Tuesday, October 2, 2012

Waller sidles up to big business, Banks refuses to, campaign picks up

Yesterday at the Stennis Institute/Capitol Press Corps forum, the candidates for the Central District Supreme Court spot squared off over campaign finance.  The issue arose because sitting Chief Justice Bill Waller has been taking money from political action committees (PACs), while his challenger, Rep. Earle Banks, has not.

Banks' response to Waller's acceptance of PAC money is was powerful, especially considering how former Chief Justice Jim Smith lost his seat (in the very same Central District) 4 years ago:
“With no disrespect, there’s a lot of PAC money been going around,” Banks said. “And it’s not for Earle Banks. And that’s fine. Because Earle Banks is going to be the candidate for the people of Mississippi … blue-collar workers, to everybody whether you’re in the ivory tower or whether you’re the man on the street, whether construction or whatever. I will be fair in hearing your case before this court.”
The conventional wisdom is that former Chief Justice Jim Smith lost his seat due in large part to a perception that the Mississippi Supreme Court had been bought and paid for by big business, and wasn't being fair to average Mississippians.  The fundraiser invitation linked below is going to add fuel to the idea that Waller is a sock puppet for corporations and the wealthy, not the average Mississippian.

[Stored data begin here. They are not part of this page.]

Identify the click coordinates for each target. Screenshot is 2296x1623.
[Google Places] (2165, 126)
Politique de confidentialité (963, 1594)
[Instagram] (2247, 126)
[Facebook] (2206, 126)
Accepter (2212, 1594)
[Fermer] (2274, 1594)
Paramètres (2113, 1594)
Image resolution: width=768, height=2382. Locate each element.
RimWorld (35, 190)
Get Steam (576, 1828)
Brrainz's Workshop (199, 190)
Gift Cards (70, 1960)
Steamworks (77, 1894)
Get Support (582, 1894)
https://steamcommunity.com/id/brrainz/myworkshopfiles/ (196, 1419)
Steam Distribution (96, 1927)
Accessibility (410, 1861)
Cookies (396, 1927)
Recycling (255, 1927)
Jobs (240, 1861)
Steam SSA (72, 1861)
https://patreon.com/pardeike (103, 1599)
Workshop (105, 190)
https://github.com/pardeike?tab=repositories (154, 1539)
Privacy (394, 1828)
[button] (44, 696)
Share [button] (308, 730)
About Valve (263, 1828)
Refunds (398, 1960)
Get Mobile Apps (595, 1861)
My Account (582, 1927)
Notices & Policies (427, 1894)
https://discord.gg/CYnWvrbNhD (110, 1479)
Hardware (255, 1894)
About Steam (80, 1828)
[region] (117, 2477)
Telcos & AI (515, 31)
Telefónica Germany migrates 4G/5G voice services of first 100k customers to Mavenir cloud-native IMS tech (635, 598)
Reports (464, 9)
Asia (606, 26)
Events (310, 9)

Follow the jump to see the Waller fundraiser invitation at issue.

Waller Fundraiser Invitation

That invite reads like someone who is trying to lose a race in the Central District in an Obama election year, which has a BVAP of 53%.


James said...

Nice commentary from you Matt, since you weren't there. But - not surprisingly you leave out the more interesting facts that came from this exchange.

After Banks raised the issue of Waller taking PAC money, in the questions part of the program, Banks was asked if he has accepted PAC money as a legislator.

Banks acknowledged that he had - but that he didn't think it ok for a judge, although acknowledging that both were perfectly legal. But Banks, in trying to address why one was ok and the other (in his opinion, not) was that he thought judges should be representing people, not corporations.

He failed to address the question - while a legislator, was he not elected to "represent people"?

Matt Eichelberger said...

I can watch a video and read a press report, James. I also hold Supreme Court justices to a higher standard than legislators. So do many members of the legal profession and the public at large.